Spearheaded by Boston Common Asset Management, a socially-conscious investment firm, the resolution calls for Cisco to publish a report to shareholders detailing "concrete steps the company could reasonably take to reduce the likelihood that its business practices might enable or encourage the violation of human rights, including freedom of expression and privacy."

A similar proposal from Boston Common received 20% support from voting shareholders at last year's Cisco annual meeting. Such shareholder resolutions are non-binding regardless of the outcome of the vote.

Thursday's vote comes two days after Yahoo announced a sweeping settlement with the families of two jailed Chinese journalists, who were charged with seditious activities after Yahoo and its local ISP partner, Alibaba, disclosed their identities to the government. The imprisoned dissidents' families filed suit against the companies in federal court in San Francisco last April.

At a congressional hearing on the matter last week, Yahoo co-founder and CEO Jerry Yang, a native of Taiwan, was castigated by members of Congress for the company's "sickening cooperation" with repressive authorities. Rep. Tom Lantos, of California, called company executives "moral pygmies" during the hearing.

At issue with Cisco is less direct involvement with authoritarian crackdowns. The networking giant sells millions of dollars worth of equipment to governments like the People's Republic of China, Saudi Arabia, and Vietnam, which human rights groups accuse of engaging in repression of free speech and privacy violations. Shareholder activists claim that Cisco is not doing enough to insure that such technology is not being used to violate citizens' rights and to fragment or Balkanize the Internet.

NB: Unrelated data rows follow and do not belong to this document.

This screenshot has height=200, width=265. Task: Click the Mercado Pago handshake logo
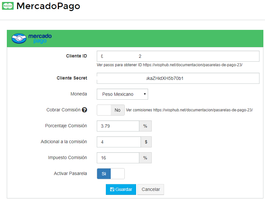(x=19, y=38)
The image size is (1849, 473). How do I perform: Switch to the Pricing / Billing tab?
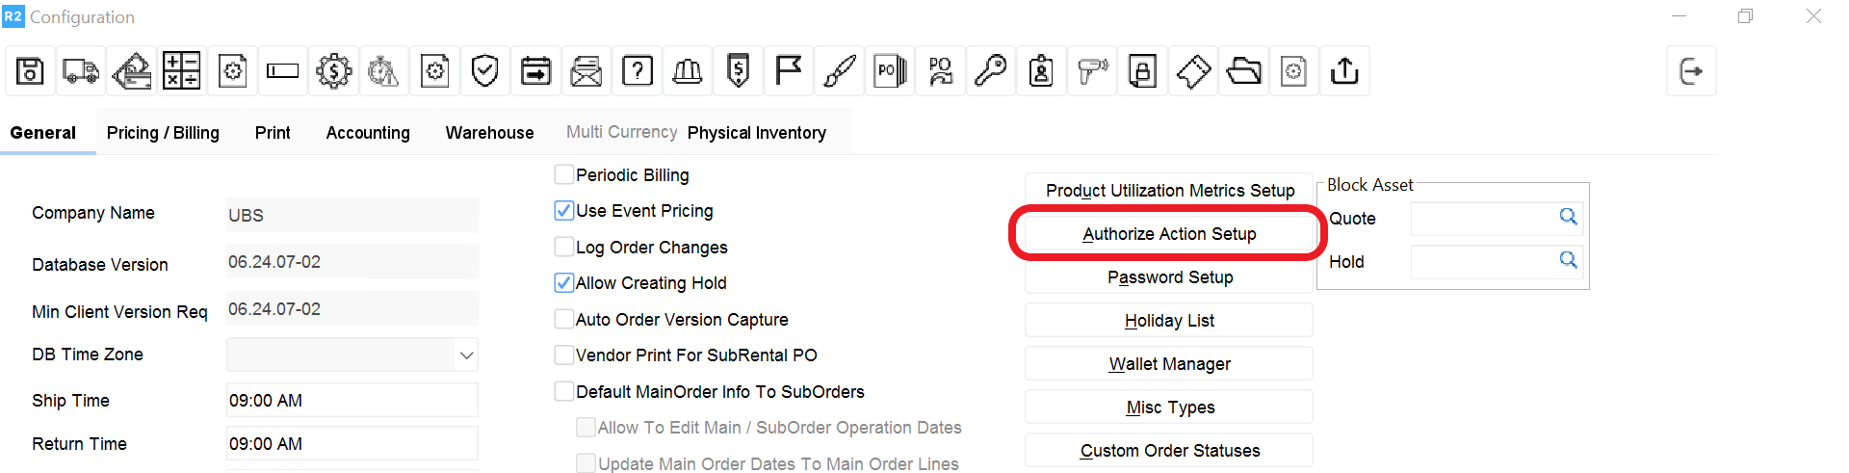click(163, 133)
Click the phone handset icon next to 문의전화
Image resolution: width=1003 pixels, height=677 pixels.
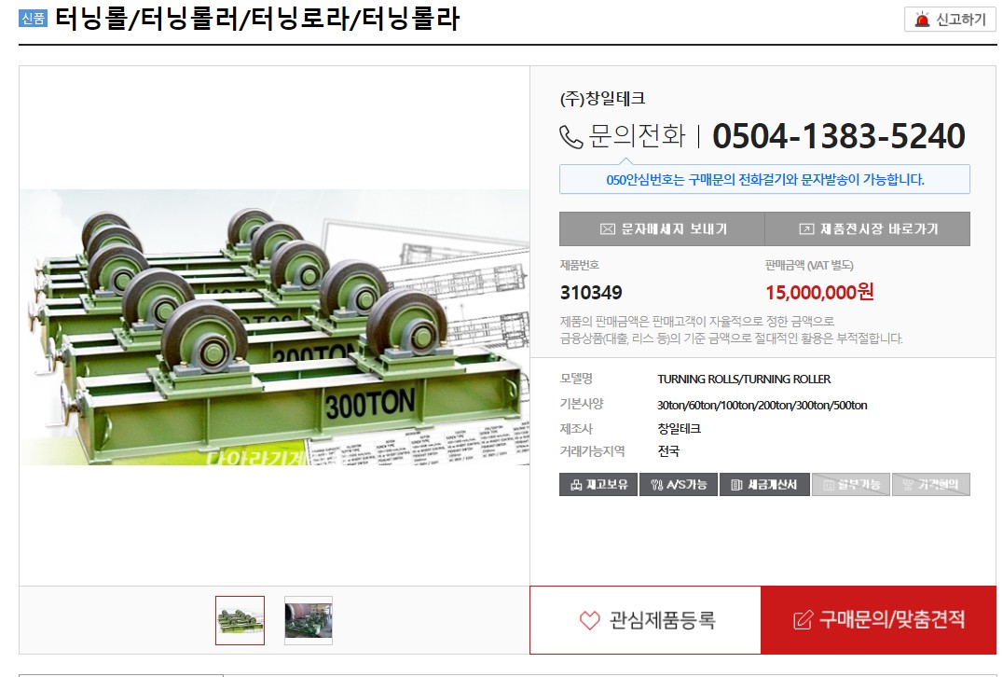[570, 137]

"Today, the Internet you access here in San Jose is not the same Internet accessible in Hanoi, Tunis, Beijing, Tashkent, or Jeddah," Sister Gladys Guenther, a nun with the Bay-Area Holy Family Sisters, said in a prepared statement presenting the Boston Common proposal at Thursday's meeting. "Repressive policies in these and other markets translate Cisco technology into a tool to violate the rights of citizens."

The shareholder resolution is co-sponsored by three large institutional investors: the City of New York's Comptroller Office, which controls the city employees' pension fund; Domini Social Investments; and Catholic Healthcare West. Together the four organizations control nearly 21,000,000 Cisco shares.

While Cisco has been vocal in supporting the idea of a free and open Internet, the company has to date declined to take concrete steps of the sort being demanded by the activist shareholders. In February 2006 Cisco general counsel Mark Chandler testified before the House Committee on International Relations, saying "The liberating power of the Internet depends on its existence as one global Internet... Any policies in this area should, we believe, proceed from the realization that its very global nature provides a unique tool for the dissemination of ideas and cultivation of freedoms. We should do nothing to disturb its promise."

Cisco, however, has declined to join a group of technology companies, academic institutions, and human rights organizations that is seeking "solutions to the free expression and privacy challenges faced by technology and communications companies doing business internationally." The group, formed under the auspices of the Center for Democracy and Technology, includes Google, Microsoft, Vodafone, and Yahoo.

In announcing on Nov. 1 that Cisco plans to double its investments in China, CEO John Chambers was asked about human rights concerns on the mainland. His response, essentially, was that Cisco does not concern itself with the politics of the countries in which it does business.